WORK ORDER: The answer must consist only of the lines from the line with "school [button] (132, 1118)" to the line with "[Toggle Chat] (216, 2545)", both included, exactly as they stand below.

Data records
======

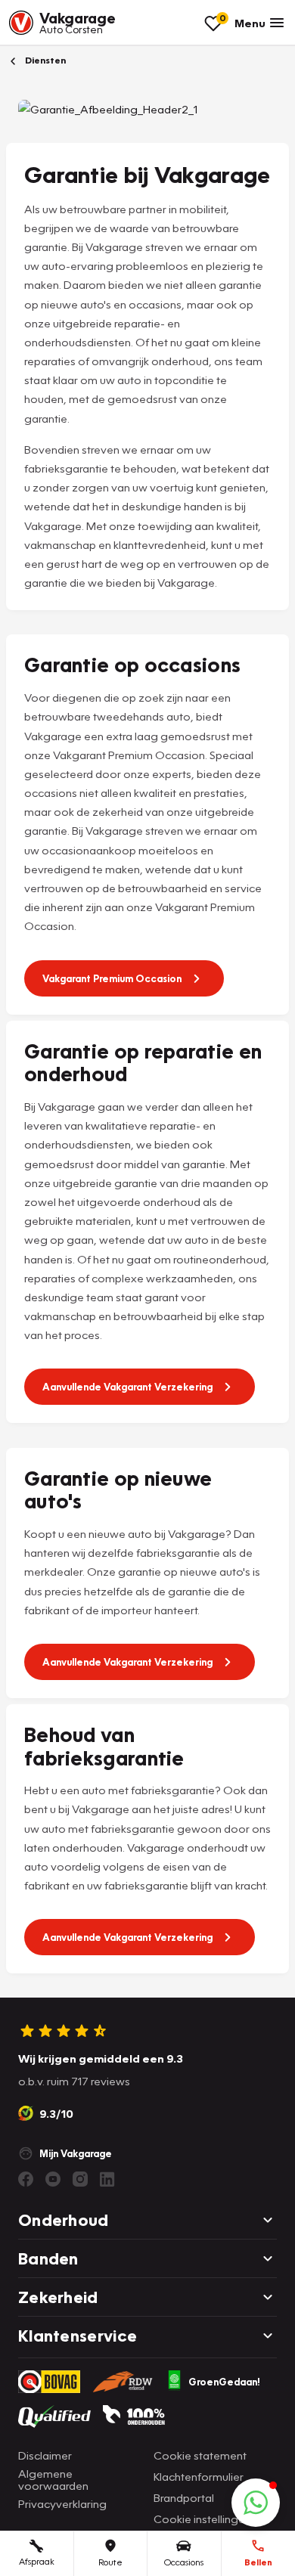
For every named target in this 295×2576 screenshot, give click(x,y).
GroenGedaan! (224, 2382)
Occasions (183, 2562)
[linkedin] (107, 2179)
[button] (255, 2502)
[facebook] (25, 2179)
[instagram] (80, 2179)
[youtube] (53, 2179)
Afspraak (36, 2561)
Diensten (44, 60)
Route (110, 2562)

======

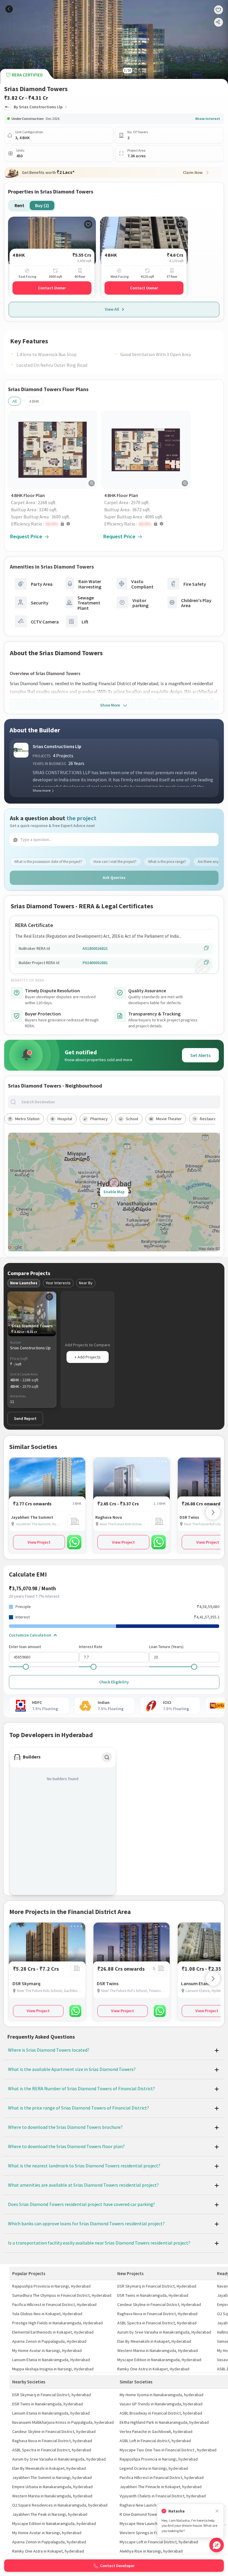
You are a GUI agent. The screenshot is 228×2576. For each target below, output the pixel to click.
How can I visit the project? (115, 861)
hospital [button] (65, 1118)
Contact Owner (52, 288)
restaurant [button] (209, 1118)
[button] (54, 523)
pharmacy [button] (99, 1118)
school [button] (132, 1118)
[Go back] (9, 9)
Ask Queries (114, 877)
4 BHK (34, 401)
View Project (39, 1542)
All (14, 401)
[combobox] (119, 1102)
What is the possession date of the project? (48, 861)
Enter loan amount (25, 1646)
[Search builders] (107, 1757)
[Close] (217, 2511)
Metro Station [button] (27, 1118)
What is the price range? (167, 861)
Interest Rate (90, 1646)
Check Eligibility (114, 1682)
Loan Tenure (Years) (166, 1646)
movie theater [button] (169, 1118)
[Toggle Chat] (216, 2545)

======

YOUR SOLUTION:
school [button] (132, 1118)
[Go back] (9, 9)
Ask Queries (114, 877)
4 BHK (34, 401)
View Project (39, 1542)
All (14, 401)
[combobox] (119, 1102)
What is the possession date of the project? (48, 861)
Enter loan amount (25, 1646)
[Search builders] (107, 1757)
[Close] (217, 2511)
Metro Station [button] (27, 1118)
What is the price range? (167, 861)
Interest Rate (90, 1646)
Check Eligibility (114, 1682)
Loan Tenure (Years) (166, 1646)
movie theater [button] (169, 1118)
[Toggle Chat] (216, 2545)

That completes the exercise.